Technical question about the security of passwords managers on android

So here in my city there have been cases (multiple) proven by police that criminals reached the Android and iphone keystore of stolen/lost phones so they can get to banking apps (not many but enough to keep an eye on this). I am worried about my password manager (I’ll talk specifically about 3 of them bitwarden, keepassDX and protonpass and on device at rest encryption). I can’t read code so please don’t ask me to go and read the source code.
Of my understanding on keepassdx if you don’t use fingerprint or face unlock, so just plain master password everything is encrypted with the master password and the master password is not saved in the phone in any way. And I know for a fact that in protonpass if criminals reach the keystore they have everything as there is no option to use your masterpassword for encrypting the data on the phone, also they directly said so to me. On BItwarden there is an option to use your masterpassword as lock but I have been assuming that its used for encryption (on device) so even if criminals reach the keystore they could not get the data as it is also encrypted with my masterpassword that is not stored in the device. I know that this is a bit too much but this things are happening here.

So the real question here is
Does my assumptions (about keepassDX and Bitwarden) are correct??

Could you elaborate on Proton Pass not having the option to use the master password for encrypting the data?

I have enabled biometrics for Proton, and if that fails, I have to enter the master password (I disabled the phone password fallback).

You don’t need to worry about this if you use a secure smartphone. These people that you are talking about probably used an insecure device, maybe even an EOL one.

So even in the case of a Samsung A54 (I am hoping to buy a Pixel 8 soon) I should be ok as it is updated and is far from EOL? I also have a 20 character phone password with biometrics (for AFU).

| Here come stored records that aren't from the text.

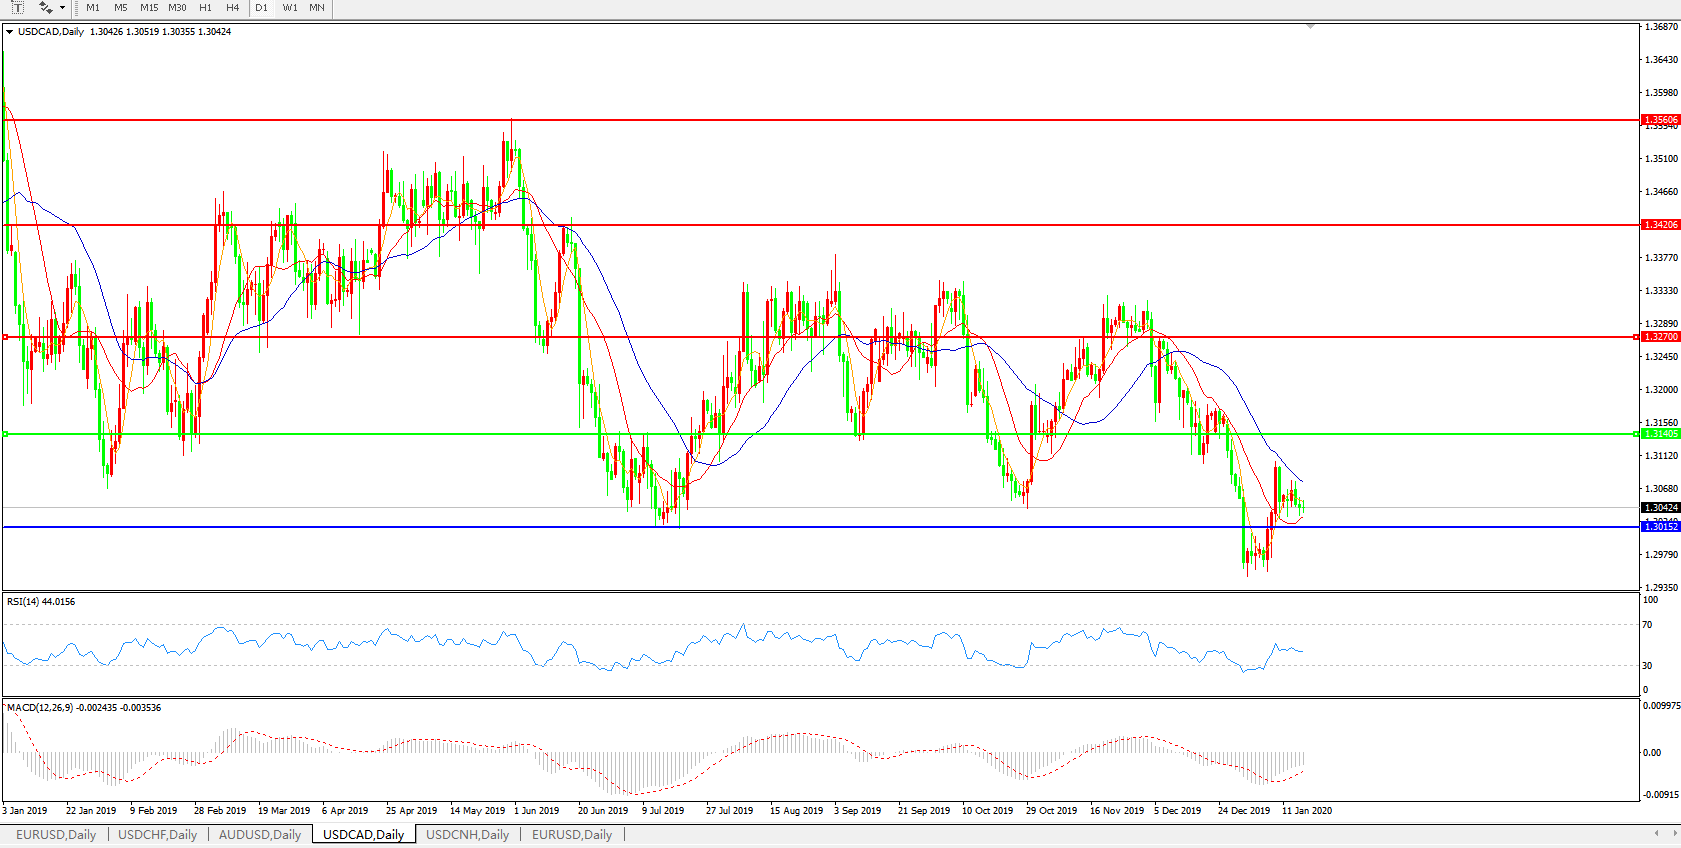Select the M15 timeframe button

[x=149, y=8]
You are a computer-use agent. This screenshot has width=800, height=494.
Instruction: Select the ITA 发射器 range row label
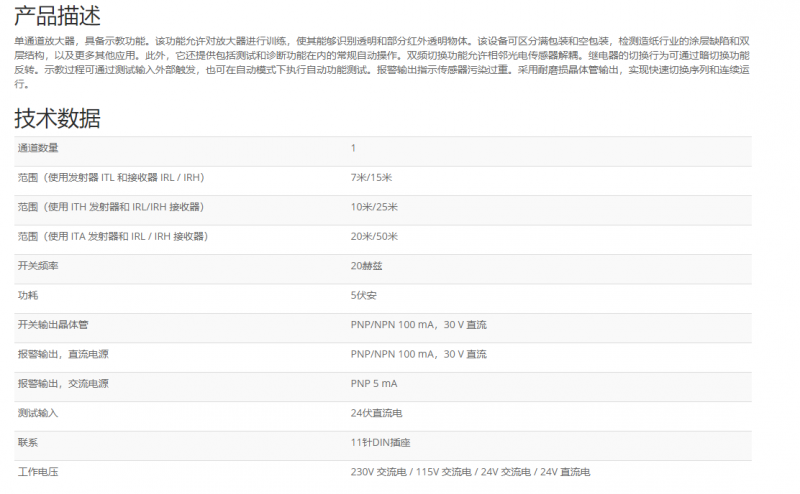tap(111, 237)
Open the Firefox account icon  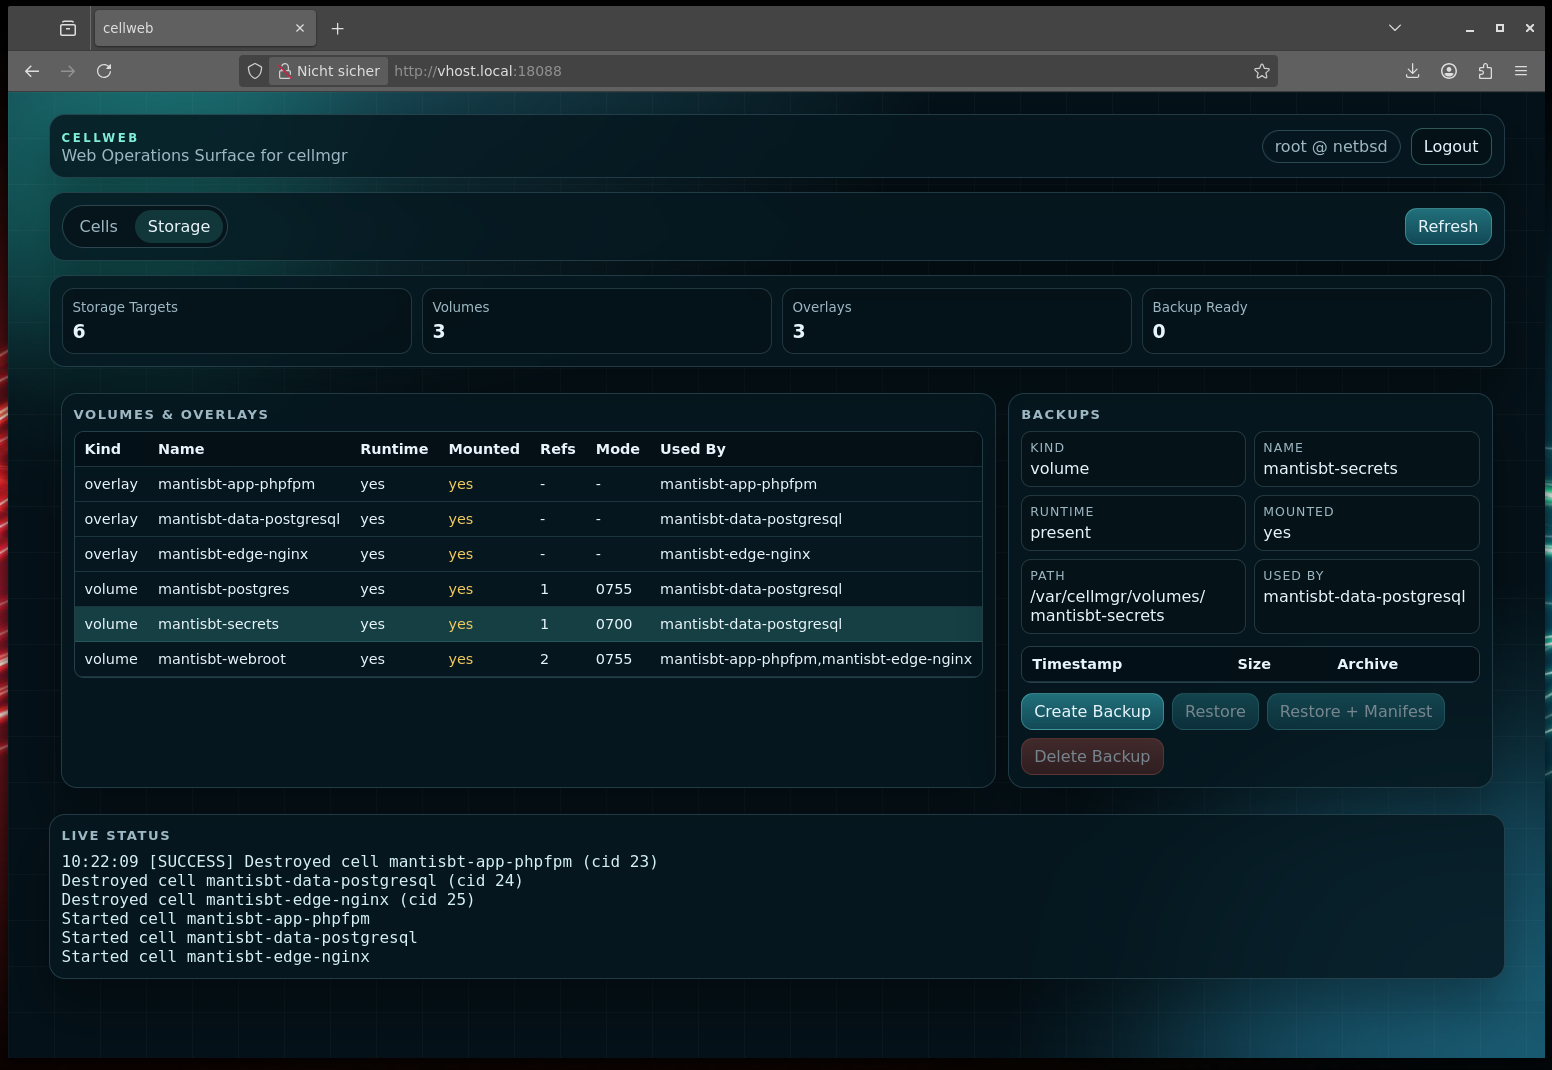1448,71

it is encrypted but at the end the encryption key is stored in the keystore and it should be safe like that for the most part but there is a small chance that by zero days attacks or old as they could just store the devices get to the keystore and extract them. Not trying to say protonpass is not secure. It is just an extreme case. Just i like to know this things to have in the back of my head if by bad luck I am in that situation

Thats the thing some where the last flagship phones iphones, samsungs, etc. Sure probably most of them were old and not updated.

yeah I think so its highly unlikely that they can get to that level even with old phones. its just that there where a few cases once every so often.

You will be fine, just keep it up-to-date and try to get the Pixel 8 when you can.